§ **Instructions for the task**
In the listing below, how many lines hold the string "computer"? Reply with the number and nothing else.
**** Data for this task
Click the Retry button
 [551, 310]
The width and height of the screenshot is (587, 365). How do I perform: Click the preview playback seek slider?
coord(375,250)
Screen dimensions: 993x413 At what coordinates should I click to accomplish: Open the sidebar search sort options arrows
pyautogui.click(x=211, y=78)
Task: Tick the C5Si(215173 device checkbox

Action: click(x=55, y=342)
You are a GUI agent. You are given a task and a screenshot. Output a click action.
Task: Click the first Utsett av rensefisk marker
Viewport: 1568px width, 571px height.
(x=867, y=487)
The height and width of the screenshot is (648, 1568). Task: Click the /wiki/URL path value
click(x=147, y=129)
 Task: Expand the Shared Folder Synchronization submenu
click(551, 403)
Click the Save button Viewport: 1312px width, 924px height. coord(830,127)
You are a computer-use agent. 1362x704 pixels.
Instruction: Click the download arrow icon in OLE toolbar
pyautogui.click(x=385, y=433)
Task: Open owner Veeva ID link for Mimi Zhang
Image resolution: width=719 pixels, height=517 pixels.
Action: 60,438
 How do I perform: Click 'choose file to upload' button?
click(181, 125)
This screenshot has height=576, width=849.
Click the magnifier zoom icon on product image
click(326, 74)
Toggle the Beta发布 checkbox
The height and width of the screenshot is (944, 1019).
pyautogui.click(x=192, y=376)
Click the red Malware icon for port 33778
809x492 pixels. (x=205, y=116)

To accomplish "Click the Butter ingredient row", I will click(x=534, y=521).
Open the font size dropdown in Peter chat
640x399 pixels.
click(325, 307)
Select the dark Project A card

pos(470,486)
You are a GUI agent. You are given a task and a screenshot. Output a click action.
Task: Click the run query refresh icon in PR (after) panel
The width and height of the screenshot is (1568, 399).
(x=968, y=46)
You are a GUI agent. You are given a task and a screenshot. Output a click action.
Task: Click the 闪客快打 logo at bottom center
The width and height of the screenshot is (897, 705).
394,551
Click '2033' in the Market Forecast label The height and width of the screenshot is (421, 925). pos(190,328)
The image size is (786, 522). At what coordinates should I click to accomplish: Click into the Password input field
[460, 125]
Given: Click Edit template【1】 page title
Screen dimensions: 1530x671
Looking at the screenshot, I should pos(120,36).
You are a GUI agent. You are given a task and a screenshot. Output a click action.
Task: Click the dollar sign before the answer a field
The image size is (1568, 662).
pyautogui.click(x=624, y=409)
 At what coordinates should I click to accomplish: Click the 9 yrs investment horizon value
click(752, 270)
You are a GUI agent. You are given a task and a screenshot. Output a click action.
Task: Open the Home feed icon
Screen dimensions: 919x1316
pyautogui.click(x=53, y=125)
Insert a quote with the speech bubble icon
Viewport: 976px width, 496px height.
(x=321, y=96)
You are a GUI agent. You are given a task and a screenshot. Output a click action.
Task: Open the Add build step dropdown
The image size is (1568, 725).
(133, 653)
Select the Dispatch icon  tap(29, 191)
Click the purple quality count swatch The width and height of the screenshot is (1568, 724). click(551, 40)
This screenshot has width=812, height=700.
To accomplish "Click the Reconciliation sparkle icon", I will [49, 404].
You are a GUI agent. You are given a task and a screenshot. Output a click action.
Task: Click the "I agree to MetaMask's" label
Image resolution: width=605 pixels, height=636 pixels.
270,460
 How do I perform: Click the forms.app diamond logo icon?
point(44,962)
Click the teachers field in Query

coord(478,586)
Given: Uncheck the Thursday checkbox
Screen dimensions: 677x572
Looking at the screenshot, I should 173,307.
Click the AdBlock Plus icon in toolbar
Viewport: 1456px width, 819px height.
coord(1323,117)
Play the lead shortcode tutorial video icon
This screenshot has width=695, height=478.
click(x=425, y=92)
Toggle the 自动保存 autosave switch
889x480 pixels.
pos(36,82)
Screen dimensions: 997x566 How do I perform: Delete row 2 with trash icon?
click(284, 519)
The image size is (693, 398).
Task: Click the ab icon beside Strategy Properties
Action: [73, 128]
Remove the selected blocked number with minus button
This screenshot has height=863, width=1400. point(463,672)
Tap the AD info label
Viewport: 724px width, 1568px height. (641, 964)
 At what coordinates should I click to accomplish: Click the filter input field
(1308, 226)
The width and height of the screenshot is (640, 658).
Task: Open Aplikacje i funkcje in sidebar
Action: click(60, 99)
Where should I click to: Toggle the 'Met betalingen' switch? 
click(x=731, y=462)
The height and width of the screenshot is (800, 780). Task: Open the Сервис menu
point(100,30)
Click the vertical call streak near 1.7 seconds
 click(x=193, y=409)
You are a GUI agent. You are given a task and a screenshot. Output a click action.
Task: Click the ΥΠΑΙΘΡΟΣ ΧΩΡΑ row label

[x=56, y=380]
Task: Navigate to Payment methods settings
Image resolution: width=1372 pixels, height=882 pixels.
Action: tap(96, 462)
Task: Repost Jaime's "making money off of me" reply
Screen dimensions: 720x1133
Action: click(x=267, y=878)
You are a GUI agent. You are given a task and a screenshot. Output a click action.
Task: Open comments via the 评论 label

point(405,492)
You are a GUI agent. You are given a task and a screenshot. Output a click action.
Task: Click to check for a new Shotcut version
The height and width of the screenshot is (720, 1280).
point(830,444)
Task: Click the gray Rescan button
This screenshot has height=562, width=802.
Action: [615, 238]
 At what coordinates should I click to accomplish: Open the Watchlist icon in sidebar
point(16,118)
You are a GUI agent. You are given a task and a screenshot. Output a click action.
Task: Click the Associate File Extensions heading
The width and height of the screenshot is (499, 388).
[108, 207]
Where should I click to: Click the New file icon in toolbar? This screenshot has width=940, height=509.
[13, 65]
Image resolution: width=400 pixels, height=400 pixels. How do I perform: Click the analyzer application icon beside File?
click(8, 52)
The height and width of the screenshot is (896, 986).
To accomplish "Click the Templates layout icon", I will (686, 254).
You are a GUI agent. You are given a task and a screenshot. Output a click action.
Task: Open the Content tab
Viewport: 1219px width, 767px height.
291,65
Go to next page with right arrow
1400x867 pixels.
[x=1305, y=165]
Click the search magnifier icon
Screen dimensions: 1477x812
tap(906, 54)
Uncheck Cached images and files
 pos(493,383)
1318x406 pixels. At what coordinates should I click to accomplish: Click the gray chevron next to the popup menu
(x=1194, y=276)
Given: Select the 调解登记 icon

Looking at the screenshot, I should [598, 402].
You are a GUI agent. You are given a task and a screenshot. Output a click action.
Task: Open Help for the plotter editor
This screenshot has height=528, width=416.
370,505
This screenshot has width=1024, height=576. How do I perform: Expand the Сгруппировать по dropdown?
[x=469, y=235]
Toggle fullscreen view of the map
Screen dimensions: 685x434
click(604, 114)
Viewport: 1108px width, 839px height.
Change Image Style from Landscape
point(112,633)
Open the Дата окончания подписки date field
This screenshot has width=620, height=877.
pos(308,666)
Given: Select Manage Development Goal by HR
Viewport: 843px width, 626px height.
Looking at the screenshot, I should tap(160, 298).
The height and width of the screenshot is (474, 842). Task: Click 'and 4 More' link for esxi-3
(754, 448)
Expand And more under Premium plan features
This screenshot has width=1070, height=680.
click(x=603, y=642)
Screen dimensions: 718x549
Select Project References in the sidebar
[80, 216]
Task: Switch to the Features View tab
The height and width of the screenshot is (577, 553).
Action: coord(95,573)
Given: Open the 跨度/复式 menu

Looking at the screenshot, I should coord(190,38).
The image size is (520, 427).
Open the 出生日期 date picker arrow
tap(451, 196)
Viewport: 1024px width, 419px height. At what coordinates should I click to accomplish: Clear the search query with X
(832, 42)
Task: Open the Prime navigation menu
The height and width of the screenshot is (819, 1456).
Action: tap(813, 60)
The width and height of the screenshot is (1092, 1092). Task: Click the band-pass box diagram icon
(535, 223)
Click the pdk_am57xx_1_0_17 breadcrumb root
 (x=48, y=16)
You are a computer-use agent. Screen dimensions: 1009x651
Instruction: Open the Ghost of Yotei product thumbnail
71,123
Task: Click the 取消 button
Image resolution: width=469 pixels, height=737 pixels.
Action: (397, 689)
********
§ **Response to this exercise**
2